Note: If you don't have these entries in the "/etc/sysctl.conf" file, just add them to the end of the file.

After these settings are saved to the file, run:

sysctl -p

Re: Scheduling queue freezes

Posted: Tue Jan 12, 2016 3:09 am
by aisebouma
OK, I followed your instructions. I will let you know if this fixes it.

Re: Scheduling queue freezes

Posted: Tue Jan 12, 2016 10:39 am
by rkennedy
Sounds good. I'll leave this thread open, let us know if this works for you.

Re: Scheduling queue freezes

Posted: Thu Jan 14, 2016 4:35 am
by aisebouma
Unfortunately the scheduling queue froze again yesterday. I will leave it in this state in case you want to look at some files while the scheduling is not working.

Re: Scheduling queue freezes

Posted: Thu Jan 14, 2016 5:30 pm
by tmcdonald
This might be related to an NDO bug that was fixed in recent versions. What is the output of ipcs -q on your Nagios system?

Re: Scheduling queue freezes

Posted: Fri Jan 15, 2016 4:06 am
by aisebouma
tmcdonald wrote:This might be related to an NDO bug that was fixed in recent versions. What is the output of ipcs -q on your Nagios system?

Code: Select all

------ Message Queues --------
key        msqid      owner      perms      used-bytes   messages
0x68010002 65536      nagios     600        16384        16
0xc3013798 131073     nagios     600        16384        16

Re: Scheduling queue freezes

Posted: Fri Jan 15, 2016 3:32 pm
by tmcdonald
Queue looks fine, and our dev said he found nothing of note in the retention.dat.

If you are comfortable patching and recompiling Core, we have a patch that will add in some debug logging for the Compensating messages. I have attached it here, let us know if you need assistance.

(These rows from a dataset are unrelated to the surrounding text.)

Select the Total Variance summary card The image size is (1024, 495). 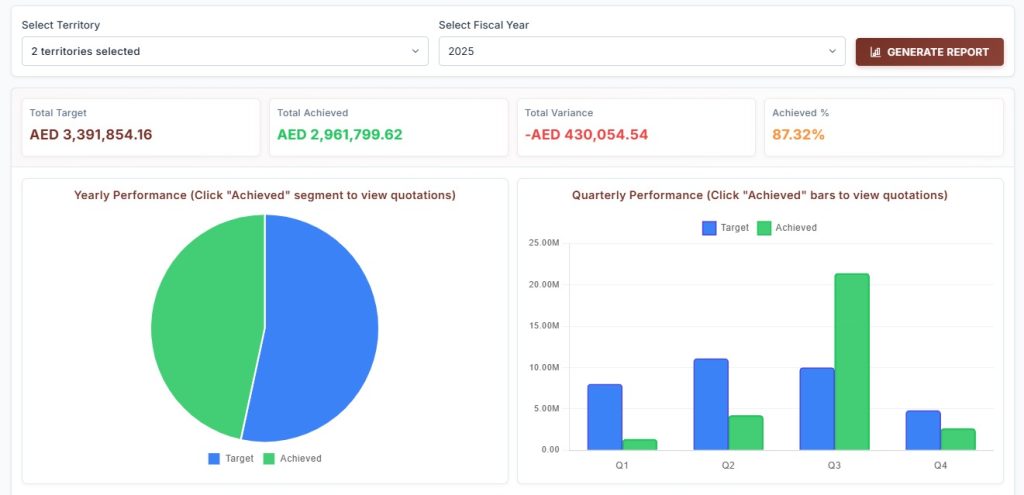coord(636,127)
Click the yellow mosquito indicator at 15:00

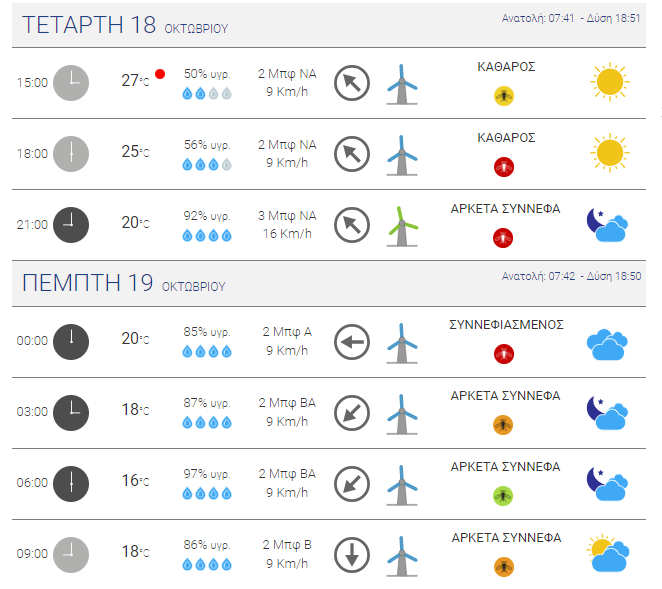point(505,96)
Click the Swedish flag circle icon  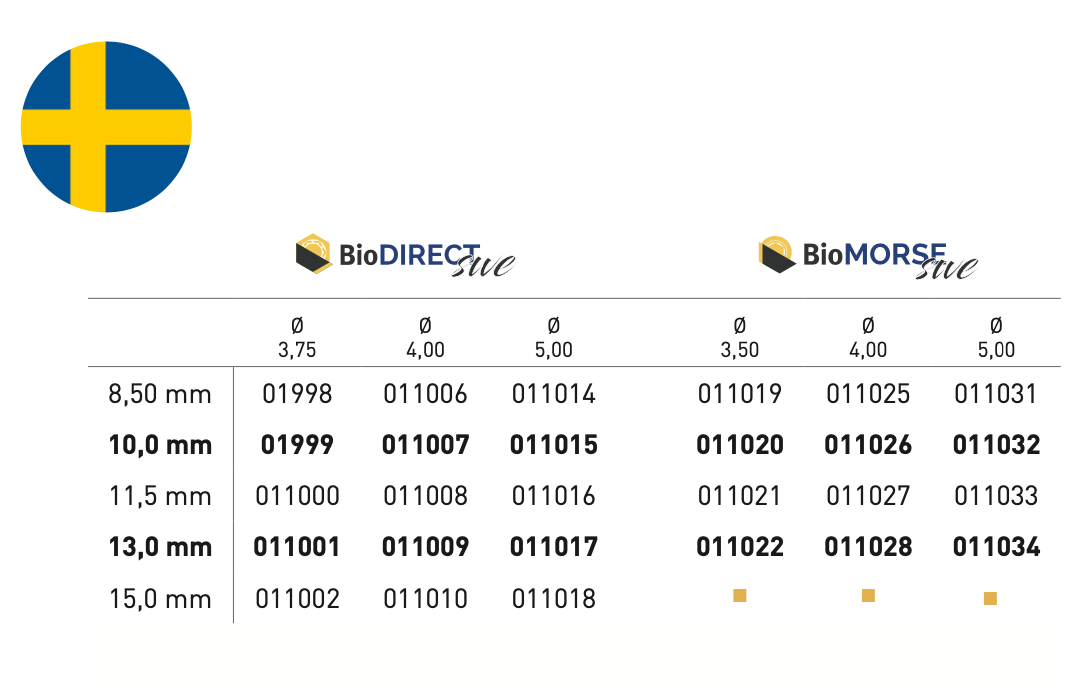(x=106, y=127)
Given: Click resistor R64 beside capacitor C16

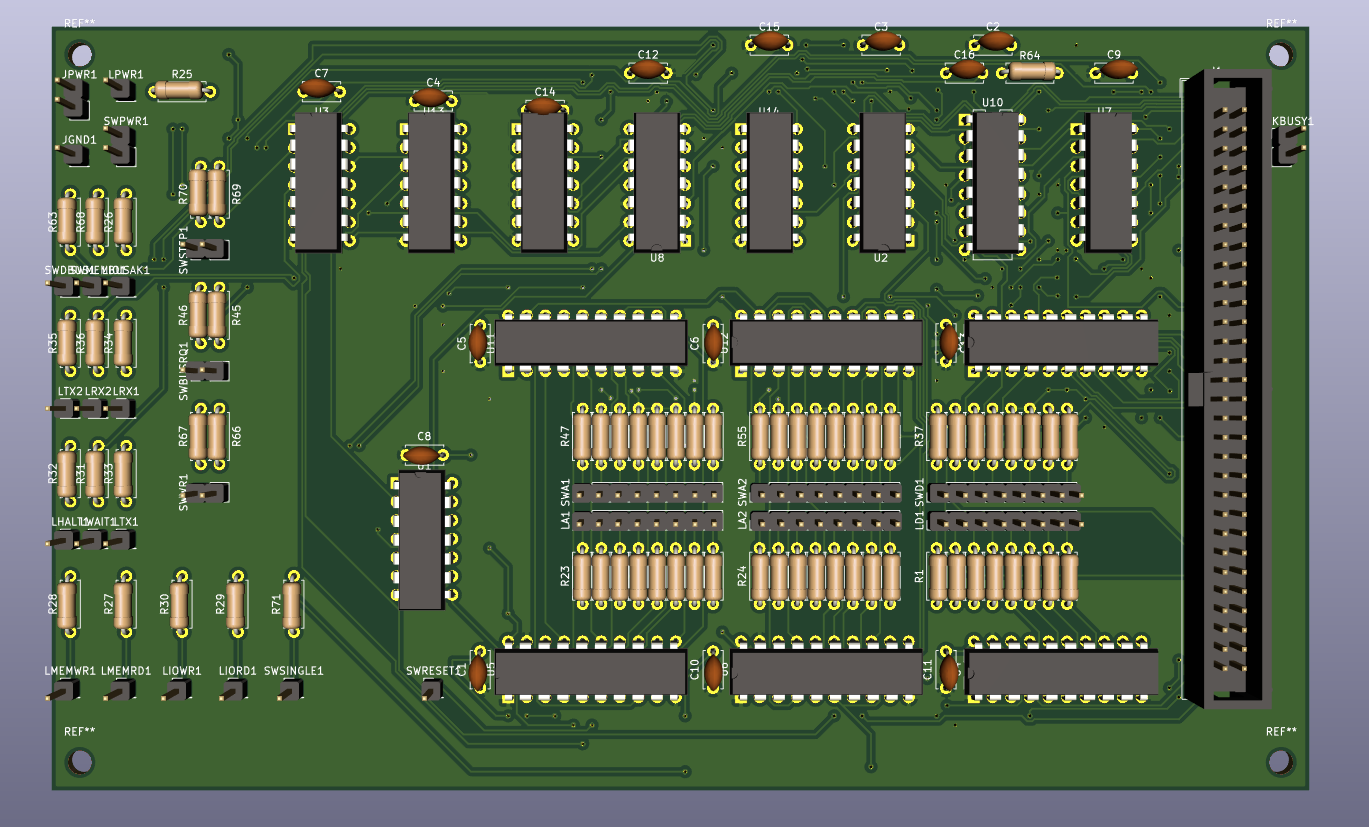Looking at the screenshot, I should point(1031,71).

Re: Scheduling queue freezes

Posted: Mon Jan 18, 2016 4:52 am
by aisebouma
tmcdonald wrote:Queue looks fine, and our dev said he found nothing of note in the retention.dat.

If you are comfortable patching and recompiling Core, we have a patch that will add in some debug logging for the Compensating messages. I have attached it here, let us know if you need assistance.
I patched it and recompiled. Now running with the patched version. I report back when the queue froze again?

Re: Scheduling queue freezes

Posted: Mon Jan 18, 2016 11:14 am
by tmcdonald
Yes. We are looking for the "DebugQueueFreeze" messages in nagios.log.